Although all local authorities (LA) are supposed to follow the DCSF Elective Home Education Guidelines for Local Authorities, unfortunately how they interpret them and what they understand their duties to be varies considerably around the country.
Local authorities tend to place EHE in departments also responsible for other sections of the community such as truancy, excluded children and ‘children missing education’, educational welfare, Gypsy and Traveller groups and the like. Obviously each of these groups of people have different needs and require different kinds of support and understanding.
For an example of how problems arise; if as is generally the case, EHE is placed in a department that is also responsible for excluded children and children missing education through truancy, then the approach and ‘support’ they apply to home educators tends to come from a very school orientated point of view, which is often inappropriate for EHE.
There is very little money given to local authorities to support EHE. Unfortunately, this often results in a lack of adequate training of advisors/inspectors responsible for EHE. Most of the personnel working in the various LA departments that EHE families have to deal with, have professional backgrounds in the state education system.

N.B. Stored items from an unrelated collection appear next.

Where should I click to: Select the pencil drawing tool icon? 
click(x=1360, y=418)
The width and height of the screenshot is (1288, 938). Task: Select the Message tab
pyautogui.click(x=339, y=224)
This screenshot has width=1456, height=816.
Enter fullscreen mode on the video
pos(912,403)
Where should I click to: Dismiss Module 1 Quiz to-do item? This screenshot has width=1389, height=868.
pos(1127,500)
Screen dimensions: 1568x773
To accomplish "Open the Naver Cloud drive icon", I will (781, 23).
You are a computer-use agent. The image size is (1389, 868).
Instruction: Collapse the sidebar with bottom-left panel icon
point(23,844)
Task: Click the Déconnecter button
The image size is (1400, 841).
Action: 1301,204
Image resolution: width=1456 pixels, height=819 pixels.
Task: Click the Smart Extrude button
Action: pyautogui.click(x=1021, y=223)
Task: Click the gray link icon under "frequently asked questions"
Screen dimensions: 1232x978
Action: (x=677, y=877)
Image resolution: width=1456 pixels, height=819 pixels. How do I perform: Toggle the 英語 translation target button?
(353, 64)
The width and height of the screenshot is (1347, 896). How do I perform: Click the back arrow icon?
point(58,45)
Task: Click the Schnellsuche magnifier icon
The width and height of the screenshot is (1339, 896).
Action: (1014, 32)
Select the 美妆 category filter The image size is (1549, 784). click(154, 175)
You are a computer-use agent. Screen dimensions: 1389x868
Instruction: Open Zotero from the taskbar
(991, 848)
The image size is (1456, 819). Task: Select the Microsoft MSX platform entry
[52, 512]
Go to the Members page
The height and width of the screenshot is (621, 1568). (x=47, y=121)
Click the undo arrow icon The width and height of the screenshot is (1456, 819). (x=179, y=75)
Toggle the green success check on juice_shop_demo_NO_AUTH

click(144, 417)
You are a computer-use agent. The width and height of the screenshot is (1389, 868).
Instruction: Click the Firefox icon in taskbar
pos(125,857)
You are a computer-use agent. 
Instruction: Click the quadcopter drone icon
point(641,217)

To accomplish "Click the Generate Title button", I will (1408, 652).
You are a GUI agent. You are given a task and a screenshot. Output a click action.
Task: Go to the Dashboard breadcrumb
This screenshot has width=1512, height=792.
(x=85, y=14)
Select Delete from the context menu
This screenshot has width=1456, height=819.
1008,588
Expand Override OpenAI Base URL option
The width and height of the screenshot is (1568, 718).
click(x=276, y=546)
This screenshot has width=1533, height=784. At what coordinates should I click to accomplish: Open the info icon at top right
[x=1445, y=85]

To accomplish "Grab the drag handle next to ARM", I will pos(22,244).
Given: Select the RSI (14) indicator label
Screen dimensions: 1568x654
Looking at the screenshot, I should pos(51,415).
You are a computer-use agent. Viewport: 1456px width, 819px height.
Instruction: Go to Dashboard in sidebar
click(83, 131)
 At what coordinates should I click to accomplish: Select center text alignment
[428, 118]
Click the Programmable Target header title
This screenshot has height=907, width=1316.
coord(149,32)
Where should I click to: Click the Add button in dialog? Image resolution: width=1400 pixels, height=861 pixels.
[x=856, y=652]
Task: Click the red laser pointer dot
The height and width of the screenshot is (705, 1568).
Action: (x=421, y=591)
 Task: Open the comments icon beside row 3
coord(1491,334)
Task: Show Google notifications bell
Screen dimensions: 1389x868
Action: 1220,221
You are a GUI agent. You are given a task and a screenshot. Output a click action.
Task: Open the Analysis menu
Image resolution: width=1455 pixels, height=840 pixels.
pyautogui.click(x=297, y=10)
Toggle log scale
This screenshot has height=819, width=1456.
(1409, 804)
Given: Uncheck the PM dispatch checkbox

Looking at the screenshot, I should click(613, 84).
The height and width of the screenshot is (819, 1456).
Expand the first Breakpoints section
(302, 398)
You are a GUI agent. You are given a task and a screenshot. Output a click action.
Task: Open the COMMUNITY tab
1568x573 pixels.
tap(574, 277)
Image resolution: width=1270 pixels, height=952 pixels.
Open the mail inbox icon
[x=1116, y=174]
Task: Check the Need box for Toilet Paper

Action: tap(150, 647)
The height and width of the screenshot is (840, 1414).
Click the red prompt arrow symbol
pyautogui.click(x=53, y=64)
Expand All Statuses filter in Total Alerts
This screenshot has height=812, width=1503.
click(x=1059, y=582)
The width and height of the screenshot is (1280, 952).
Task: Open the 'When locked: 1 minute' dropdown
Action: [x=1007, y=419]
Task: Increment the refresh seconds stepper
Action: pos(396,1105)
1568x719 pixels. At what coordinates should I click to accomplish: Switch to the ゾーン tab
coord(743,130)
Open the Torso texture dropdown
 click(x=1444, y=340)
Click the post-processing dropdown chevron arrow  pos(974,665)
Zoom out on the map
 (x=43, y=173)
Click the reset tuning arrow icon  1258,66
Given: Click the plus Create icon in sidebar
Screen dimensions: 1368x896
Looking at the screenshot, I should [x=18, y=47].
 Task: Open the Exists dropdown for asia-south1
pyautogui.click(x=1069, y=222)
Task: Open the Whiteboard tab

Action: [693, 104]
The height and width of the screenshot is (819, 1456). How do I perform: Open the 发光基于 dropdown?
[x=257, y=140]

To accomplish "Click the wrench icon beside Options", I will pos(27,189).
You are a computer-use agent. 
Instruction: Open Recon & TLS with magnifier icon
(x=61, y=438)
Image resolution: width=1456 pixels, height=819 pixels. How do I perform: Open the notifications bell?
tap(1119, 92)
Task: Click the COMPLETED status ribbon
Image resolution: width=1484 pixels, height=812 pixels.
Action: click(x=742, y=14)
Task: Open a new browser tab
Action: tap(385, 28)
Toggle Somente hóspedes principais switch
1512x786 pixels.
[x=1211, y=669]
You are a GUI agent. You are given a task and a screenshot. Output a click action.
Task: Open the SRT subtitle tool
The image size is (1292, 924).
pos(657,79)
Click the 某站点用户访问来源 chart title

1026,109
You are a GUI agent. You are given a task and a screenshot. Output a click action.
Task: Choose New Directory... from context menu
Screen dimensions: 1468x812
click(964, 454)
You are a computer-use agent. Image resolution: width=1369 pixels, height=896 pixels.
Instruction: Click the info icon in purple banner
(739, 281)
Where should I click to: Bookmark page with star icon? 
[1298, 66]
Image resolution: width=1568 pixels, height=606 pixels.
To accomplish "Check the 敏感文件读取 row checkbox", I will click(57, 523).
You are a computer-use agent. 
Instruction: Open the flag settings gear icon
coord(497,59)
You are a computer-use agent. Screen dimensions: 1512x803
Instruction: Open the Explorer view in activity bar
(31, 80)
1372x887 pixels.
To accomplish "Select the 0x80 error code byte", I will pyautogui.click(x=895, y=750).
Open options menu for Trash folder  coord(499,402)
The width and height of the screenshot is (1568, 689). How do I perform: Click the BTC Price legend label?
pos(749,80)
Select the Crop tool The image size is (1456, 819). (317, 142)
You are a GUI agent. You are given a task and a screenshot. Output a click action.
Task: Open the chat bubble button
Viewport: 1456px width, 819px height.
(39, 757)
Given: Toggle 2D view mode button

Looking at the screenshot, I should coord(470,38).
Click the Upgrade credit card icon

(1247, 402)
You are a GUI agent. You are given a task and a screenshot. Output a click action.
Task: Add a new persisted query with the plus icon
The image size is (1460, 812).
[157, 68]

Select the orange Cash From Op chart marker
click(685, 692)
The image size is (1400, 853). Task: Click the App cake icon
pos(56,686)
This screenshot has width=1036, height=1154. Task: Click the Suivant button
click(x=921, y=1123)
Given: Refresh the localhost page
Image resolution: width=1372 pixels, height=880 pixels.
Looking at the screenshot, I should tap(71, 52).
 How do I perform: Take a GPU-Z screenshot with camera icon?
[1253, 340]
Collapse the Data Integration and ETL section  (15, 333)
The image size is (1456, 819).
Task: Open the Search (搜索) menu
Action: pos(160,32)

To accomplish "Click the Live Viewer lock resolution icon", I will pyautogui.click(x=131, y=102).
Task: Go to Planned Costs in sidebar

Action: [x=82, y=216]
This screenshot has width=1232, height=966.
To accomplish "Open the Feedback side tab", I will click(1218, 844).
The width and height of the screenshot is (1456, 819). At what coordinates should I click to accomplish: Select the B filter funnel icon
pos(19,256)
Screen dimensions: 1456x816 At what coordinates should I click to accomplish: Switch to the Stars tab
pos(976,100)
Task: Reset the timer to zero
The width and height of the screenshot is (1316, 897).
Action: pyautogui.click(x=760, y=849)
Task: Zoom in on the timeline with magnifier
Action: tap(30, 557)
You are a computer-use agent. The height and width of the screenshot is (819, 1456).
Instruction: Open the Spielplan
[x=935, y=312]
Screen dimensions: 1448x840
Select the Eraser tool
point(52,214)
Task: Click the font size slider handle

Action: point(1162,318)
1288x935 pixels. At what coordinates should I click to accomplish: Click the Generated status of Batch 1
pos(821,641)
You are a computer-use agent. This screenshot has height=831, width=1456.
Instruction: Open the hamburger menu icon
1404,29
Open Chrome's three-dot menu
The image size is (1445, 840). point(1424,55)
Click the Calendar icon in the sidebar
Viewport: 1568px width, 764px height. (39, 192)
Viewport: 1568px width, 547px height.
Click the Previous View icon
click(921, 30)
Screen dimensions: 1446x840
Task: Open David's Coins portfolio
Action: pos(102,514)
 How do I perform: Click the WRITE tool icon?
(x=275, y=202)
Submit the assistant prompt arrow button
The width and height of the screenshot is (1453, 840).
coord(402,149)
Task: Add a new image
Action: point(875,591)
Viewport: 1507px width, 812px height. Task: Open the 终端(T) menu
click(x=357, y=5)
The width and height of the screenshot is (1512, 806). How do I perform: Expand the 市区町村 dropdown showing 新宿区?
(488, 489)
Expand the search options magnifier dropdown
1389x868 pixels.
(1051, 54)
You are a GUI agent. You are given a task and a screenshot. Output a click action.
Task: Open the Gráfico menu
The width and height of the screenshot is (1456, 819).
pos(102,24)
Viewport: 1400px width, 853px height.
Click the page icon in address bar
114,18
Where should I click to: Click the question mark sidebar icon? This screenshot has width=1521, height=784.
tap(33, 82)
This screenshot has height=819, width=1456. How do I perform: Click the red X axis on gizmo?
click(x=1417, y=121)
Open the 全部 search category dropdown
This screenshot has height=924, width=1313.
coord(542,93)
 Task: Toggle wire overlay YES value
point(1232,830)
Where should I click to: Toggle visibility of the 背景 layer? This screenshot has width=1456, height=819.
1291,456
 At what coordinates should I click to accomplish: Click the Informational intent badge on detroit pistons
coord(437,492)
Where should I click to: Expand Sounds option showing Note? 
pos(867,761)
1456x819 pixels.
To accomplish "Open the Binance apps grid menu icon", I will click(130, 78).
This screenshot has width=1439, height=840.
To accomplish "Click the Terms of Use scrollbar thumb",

Given how narrow the state educational system is and how broad and diverse the EHE community is, this also often causes a lack of understanding by local authorities.
There are some open minded EHE advisors, but equally there are some who are definitely not. This unfortunately results in a lack of consistency between LAs and also within the individual departments themselves. Families therefore, can have quite different experiences with their LA.
It is worth speaking to a local HE group in your area to find out what your LA is actually like if you are considering whether to register with them or not.